Quanto às definições técnicas para as ações do Estado Nacional no segmento saúde, na área da existência, dentro da construção da cidadania, podemos distinguir:
a) ações básicas, de ampla capilaridade:
a.1) ações preventivas, educacionais e o Programa de Imunizações;
a.2) ações de acompanhamento e controle; e
a.3) curativas de baixa complexidade;
b) ações de média complexidade, em unidades gerais abrangentes:
b.1) diagnósticos de média complexidade;
b.2) encaminhamentos, também a partir dos locais de ações básicas, na distribuição espacial, observando a acessibilidade;
b.3) integração dos sistemas informacionais;
b.4) atendimentos de emergência de média complexidade;
b.5) triagem e encaminhamento para unidades de alta complexidade, com os mecanismos adequados.
c) para os atendimentos de alta complexidade, a rede pública de saúde contaria com:
c.1) hospitais de emergência;
c.2) hospitais gerais para internações eletivas; e
c.3) hospitais especializados.
No que compete às ações de acompanhamento, tem-se a avaliação, as estatísticas, as propostas de revisão de ações e de políticas e os cuidados com a implantação de novos planos e projetos.
O Sistema Público de Saúde atenta também para as diferenças regionais e para as aglomerações urbanas e para atuação específica nas Zonas Rurais; conforme seus portes demográficos e a otimização dos recursos, em suas diversas vertentes: água, recursos florestais, animais, condições climáticas etc.
Em princípio cada unidade do sistema de saúde terá seu corpo administrativo e o corpo técnico adequado às finalidades da unidade. As dimensões dos estabelecimentos e suas lotações funcionais resultam da população a ser atendida.
As comunidades deverão participar de toda estrutura de órgãos de saúde do Estado, por representação eleita em Conselhos Fiscais e Consultivos. As quantidades destas participações serão determinadas por estudos organizacionais nacionais, estaduais e municipais.

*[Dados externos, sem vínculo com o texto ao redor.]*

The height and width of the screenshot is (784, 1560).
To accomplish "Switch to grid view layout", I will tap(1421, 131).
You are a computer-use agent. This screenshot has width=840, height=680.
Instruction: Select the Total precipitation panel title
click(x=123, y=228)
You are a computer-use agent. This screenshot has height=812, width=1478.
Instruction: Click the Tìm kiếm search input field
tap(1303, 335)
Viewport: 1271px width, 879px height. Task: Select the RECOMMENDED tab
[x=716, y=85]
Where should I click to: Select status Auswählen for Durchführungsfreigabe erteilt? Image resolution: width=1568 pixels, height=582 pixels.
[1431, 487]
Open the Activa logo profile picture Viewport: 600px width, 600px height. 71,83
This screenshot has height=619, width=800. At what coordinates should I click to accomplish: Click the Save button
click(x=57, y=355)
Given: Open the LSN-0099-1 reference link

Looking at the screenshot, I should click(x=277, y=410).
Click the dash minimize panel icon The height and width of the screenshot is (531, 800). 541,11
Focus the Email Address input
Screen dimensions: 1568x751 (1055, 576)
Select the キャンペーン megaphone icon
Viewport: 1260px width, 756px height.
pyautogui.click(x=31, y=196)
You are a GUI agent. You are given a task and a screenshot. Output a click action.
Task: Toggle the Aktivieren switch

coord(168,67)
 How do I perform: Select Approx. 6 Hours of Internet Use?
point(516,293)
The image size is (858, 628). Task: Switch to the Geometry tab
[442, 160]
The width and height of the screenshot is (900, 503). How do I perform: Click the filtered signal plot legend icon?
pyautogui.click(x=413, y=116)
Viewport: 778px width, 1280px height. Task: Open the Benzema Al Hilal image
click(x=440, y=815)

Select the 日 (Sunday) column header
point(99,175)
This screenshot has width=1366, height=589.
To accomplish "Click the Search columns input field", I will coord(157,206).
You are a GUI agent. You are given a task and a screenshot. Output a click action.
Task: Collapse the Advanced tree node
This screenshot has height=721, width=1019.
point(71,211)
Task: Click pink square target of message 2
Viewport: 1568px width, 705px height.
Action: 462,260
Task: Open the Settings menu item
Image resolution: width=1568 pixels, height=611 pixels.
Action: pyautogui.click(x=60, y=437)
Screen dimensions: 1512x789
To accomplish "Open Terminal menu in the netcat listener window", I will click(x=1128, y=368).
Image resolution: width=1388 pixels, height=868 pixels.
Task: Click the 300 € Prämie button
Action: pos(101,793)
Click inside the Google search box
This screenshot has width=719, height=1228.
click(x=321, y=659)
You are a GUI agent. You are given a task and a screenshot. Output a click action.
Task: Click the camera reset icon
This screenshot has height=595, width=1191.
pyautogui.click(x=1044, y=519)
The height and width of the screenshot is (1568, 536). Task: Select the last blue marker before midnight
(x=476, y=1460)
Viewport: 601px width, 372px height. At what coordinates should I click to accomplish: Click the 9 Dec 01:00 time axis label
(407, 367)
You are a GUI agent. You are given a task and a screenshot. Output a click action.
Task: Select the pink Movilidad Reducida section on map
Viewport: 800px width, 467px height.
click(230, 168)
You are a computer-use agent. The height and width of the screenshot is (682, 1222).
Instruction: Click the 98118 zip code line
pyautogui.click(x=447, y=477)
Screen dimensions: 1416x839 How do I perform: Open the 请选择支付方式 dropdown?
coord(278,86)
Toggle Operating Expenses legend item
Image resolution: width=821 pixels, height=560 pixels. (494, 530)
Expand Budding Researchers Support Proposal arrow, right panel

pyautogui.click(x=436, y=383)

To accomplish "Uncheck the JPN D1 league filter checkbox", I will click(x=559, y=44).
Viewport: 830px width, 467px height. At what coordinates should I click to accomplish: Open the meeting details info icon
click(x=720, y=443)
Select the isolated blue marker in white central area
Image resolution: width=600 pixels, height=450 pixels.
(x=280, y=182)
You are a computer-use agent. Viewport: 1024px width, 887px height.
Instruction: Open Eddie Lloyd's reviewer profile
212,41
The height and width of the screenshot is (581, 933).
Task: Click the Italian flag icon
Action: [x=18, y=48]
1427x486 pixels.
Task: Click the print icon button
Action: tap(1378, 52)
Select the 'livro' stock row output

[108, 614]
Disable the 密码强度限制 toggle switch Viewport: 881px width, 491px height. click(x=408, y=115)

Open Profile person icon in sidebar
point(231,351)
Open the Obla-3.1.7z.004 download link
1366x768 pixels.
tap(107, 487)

O sistema gestor da saúde deverá manter um programa permanente de treinamento e atualização técnica para todos os envolvidos no Sistema Nacional de Saúde. É inadmissível a desatualização não só dos médicos e profissionais diretamente envolvidos nos tratamentos, como dos atendentes e técnicos de informática e administrativos.
O Estado deve atuar como se fosse o único agente para a questão da saúde no País. Isto inclui sua ação para pesquisa e produção de fármacos e materiais higiênicos. A iniciativa privada, beneficente ou comercial, não está interditada, mas constituirá apenas uma opção para a população.
Saúde e educação são obrigações dos Estados Nacionais.
(*) Felipe Maruf Quintas é doutorando em Ciência Política na Universidade Federal Fluminense.
(**) Pedro Augusto Pinho é administrador aposentado.